» Set problem
Copy the lines below word for word, leaving out the picture.
━━━━━━━━━━━━━━━━
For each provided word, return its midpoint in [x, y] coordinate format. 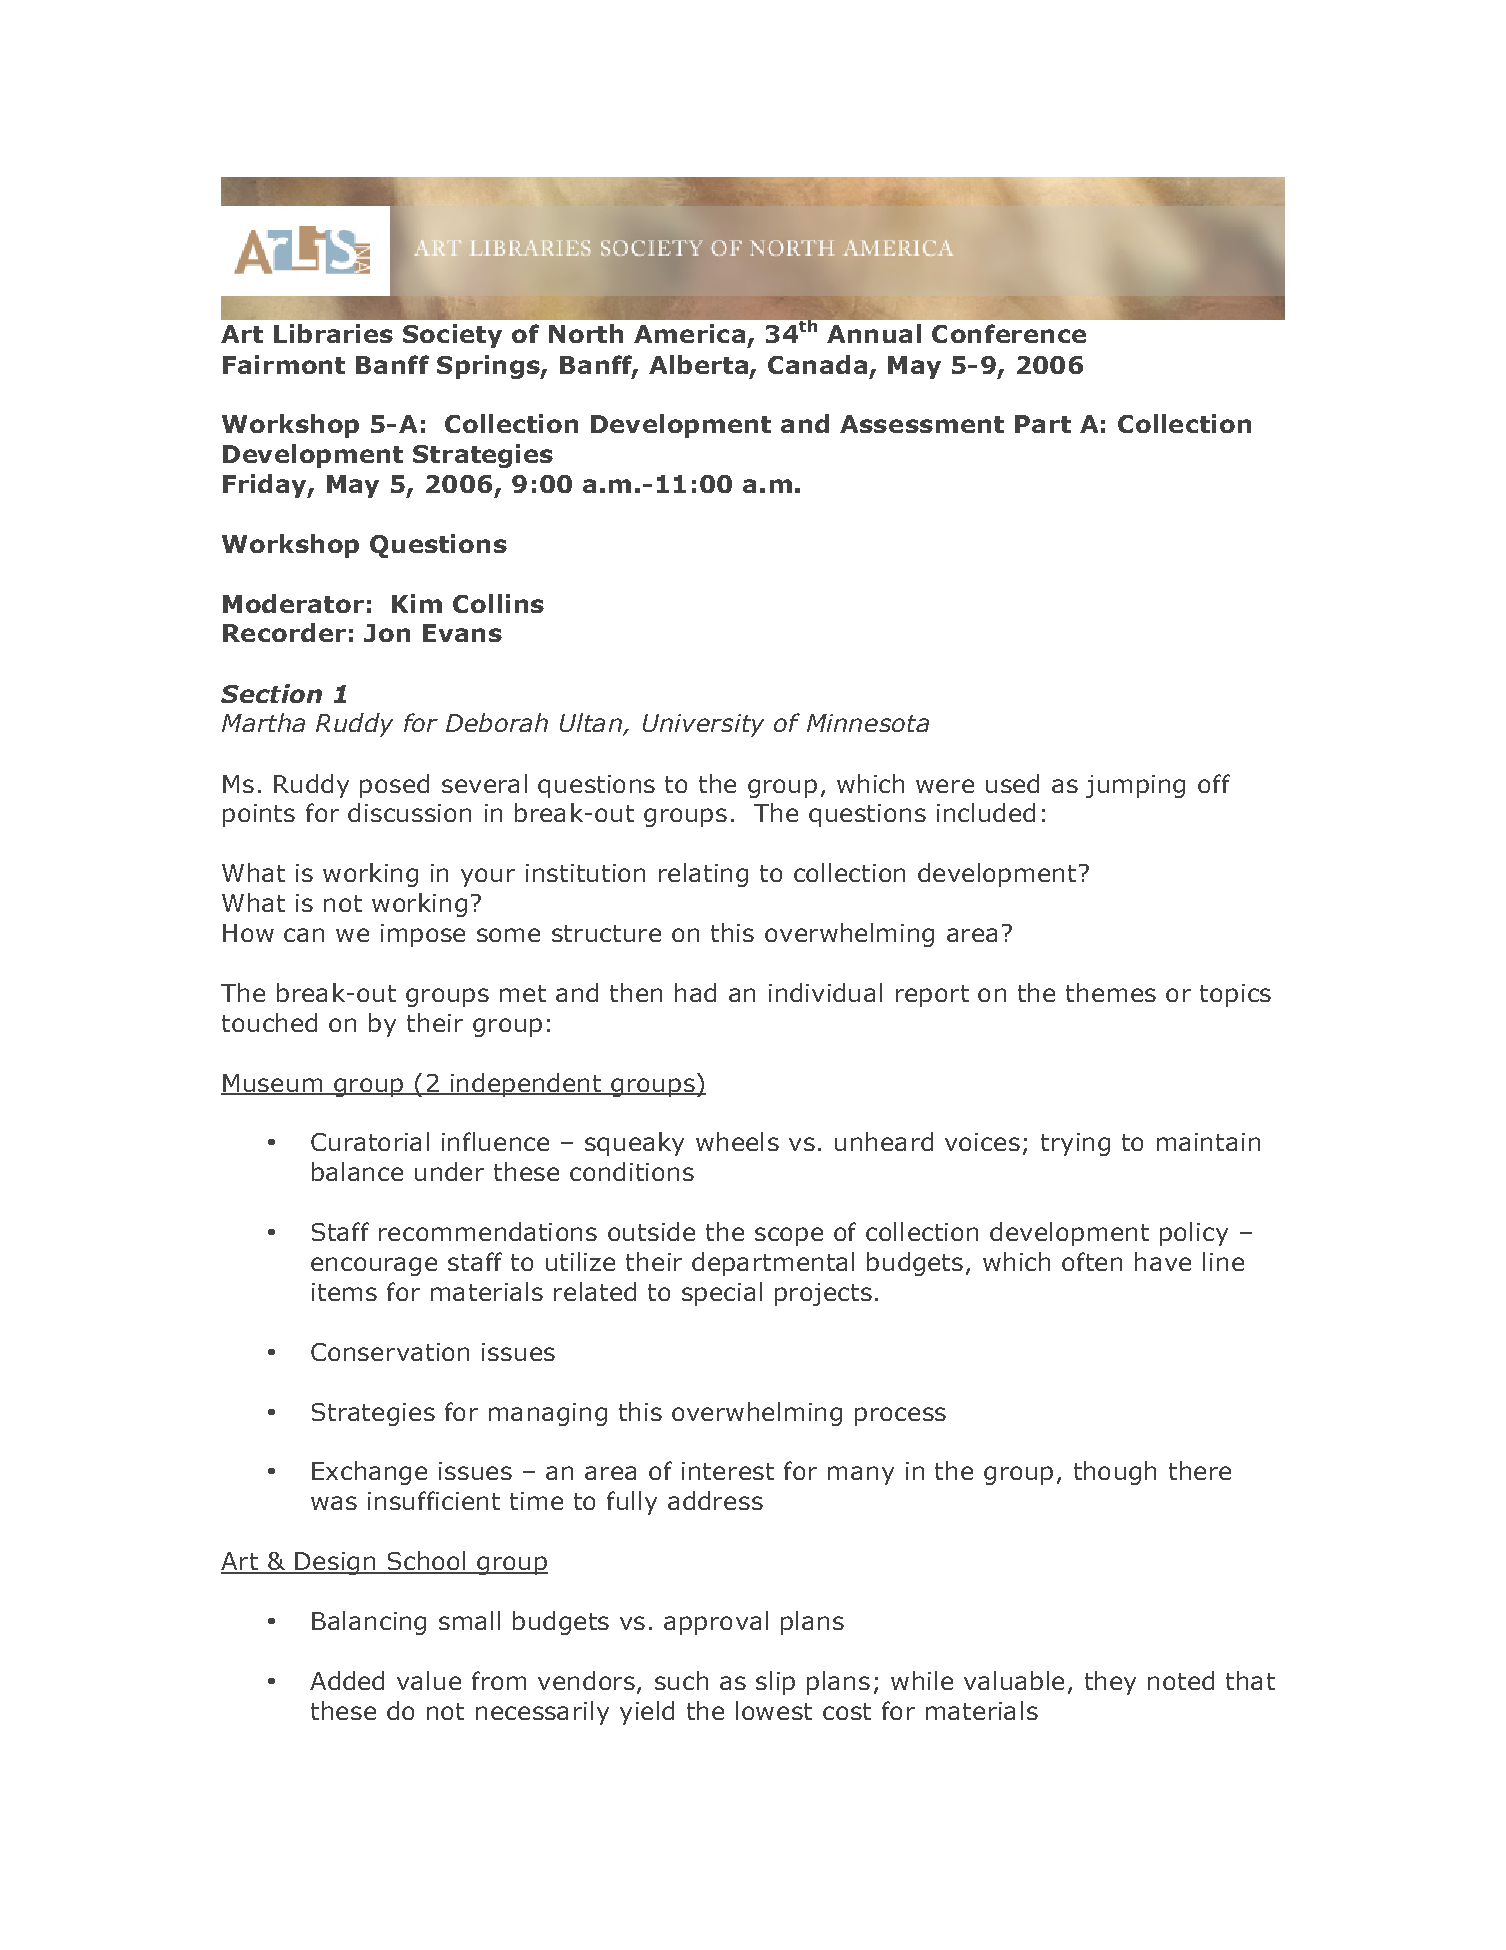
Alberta [698, 364]
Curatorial [370, 1141]
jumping [1135, 786]
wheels [737, 1141]
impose [423, 935]
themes [1111, 992]
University [703, 725]
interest [728, 1471]
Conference [1009, 333]
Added [347, 1680]
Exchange [369, 1473]
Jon [387, 633]
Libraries [333, 333]
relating [703, 875]
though [1115, 1473]
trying [1075, 1144]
━━━━━━━━━━━━━━━━
» Answer to the task
For each provided word, return its midpoint in [x, y] coordinate format. 
Alberta [698, 364]
Curatorial [370, 1141]
jumping [1135, 786]
wheels [737, 1141]
impose [423, 935]
themes [1111, 992]
University [703, 725]
interest [728, 1471]
Conference [1009, 333]
Added [347, 1680]
Exchange [369, 1473]
Jon [387, 633]
Libraries [333, 333]
relating [703, 875]
though [1115, 1473]
trying [1075, 1144]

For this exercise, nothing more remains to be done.